ProtGPS bridges this gap: it can predict not only a protein’s structure but also its precise location within the cell. This capability allows scientists to better target and position proteins, which could represent a major advancement in drug discovery.
A new piece of the cellular map puzzle
Researchers have long known that proteins destined for specific cellular compartments, such as the nucleus or mitochondria, carry special tags. These tiny molecular markers serve as guides, ensuring that proteins reach the correct location. However, a significant portion of the cell functions as an open space, where proteins organize themselves into biomolecular condensates based on more subtle signals. These dynamic, fluid-like clusters regulate gene activity, help cells cope with stress, and play a role in the development of certain diseases.

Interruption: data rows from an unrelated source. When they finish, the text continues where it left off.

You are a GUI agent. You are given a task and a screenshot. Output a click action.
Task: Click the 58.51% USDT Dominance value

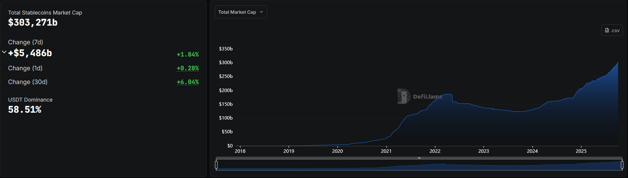25,110
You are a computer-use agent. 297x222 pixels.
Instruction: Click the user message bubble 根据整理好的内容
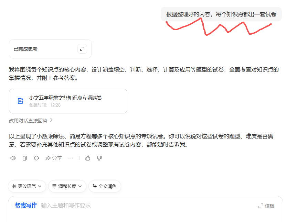221,14
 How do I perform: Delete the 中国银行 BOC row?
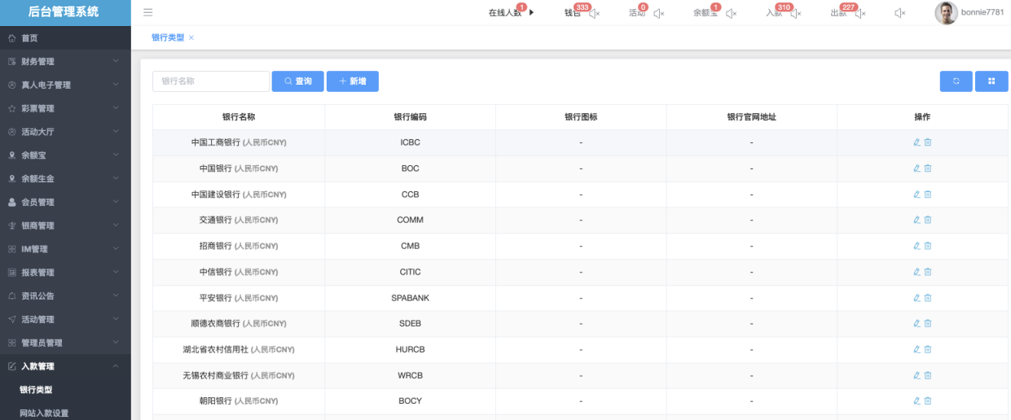(928, 168)
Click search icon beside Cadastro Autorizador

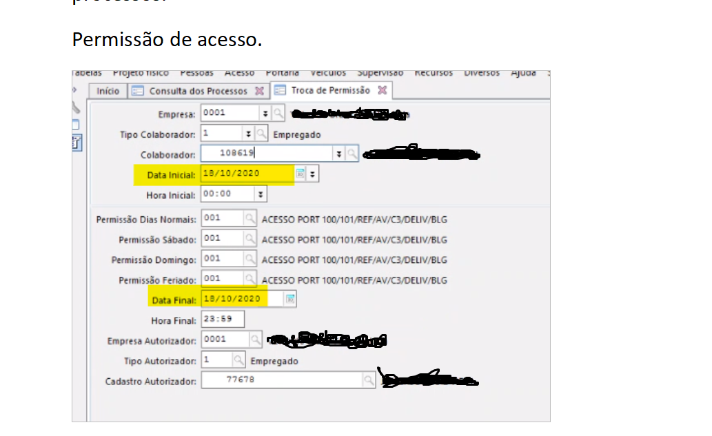pos(369,380)
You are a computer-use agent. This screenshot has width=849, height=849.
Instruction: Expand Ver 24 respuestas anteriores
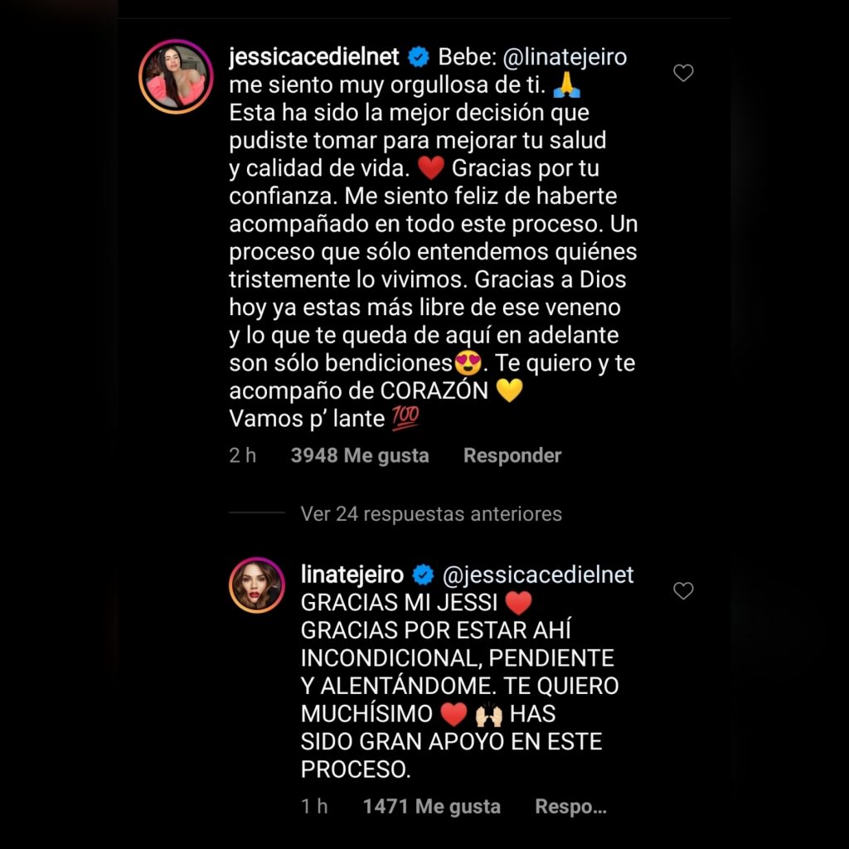(431, 513)
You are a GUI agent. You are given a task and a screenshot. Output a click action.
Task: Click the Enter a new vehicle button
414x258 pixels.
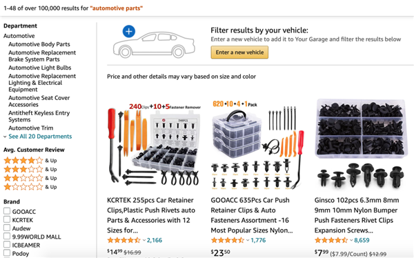coord(239,52)
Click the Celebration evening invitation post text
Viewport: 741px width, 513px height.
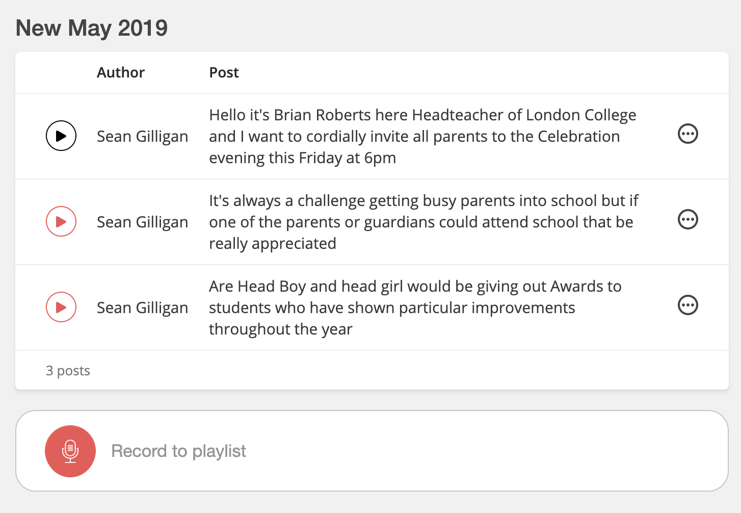tap(414, 137)
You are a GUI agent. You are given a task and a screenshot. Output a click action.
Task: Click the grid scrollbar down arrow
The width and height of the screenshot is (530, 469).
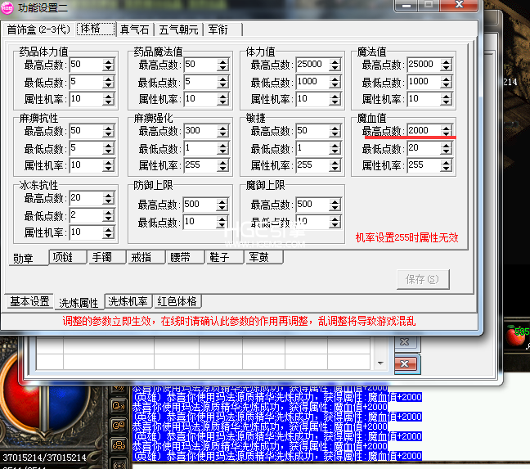379,362
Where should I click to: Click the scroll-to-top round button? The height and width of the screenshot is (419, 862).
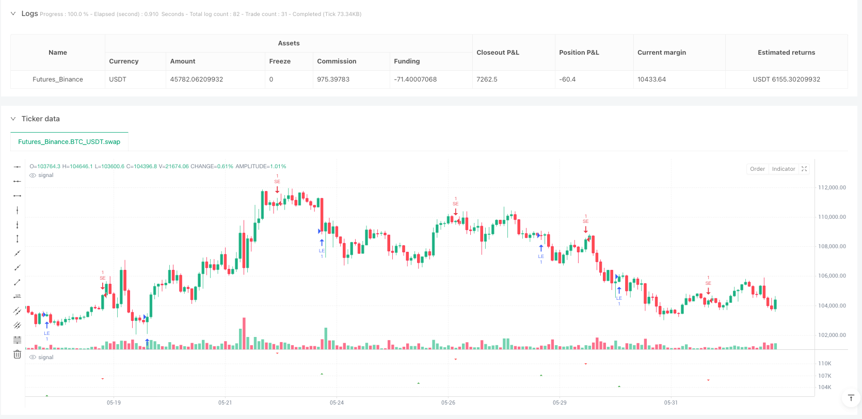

ProtGPS can detect hidden amino acid sequence patterns that direct proteins to their proper cellular destinations. This capability enables the design of proteins that do not naturally exist but have specific, engineered localizations.
How is AI taught the language of proteins?
ProtGPS is a so-called protein language model, functioning similarly to AI-based language models like ChatGPT. Instead of analyzing words and sentences, it learns from the amino acid sequences of proteins, where each amino acid is represented by a specific letter combination. Therefore, rather than being a generative language model like ChatGPT, ProtGPS is a generative biology model.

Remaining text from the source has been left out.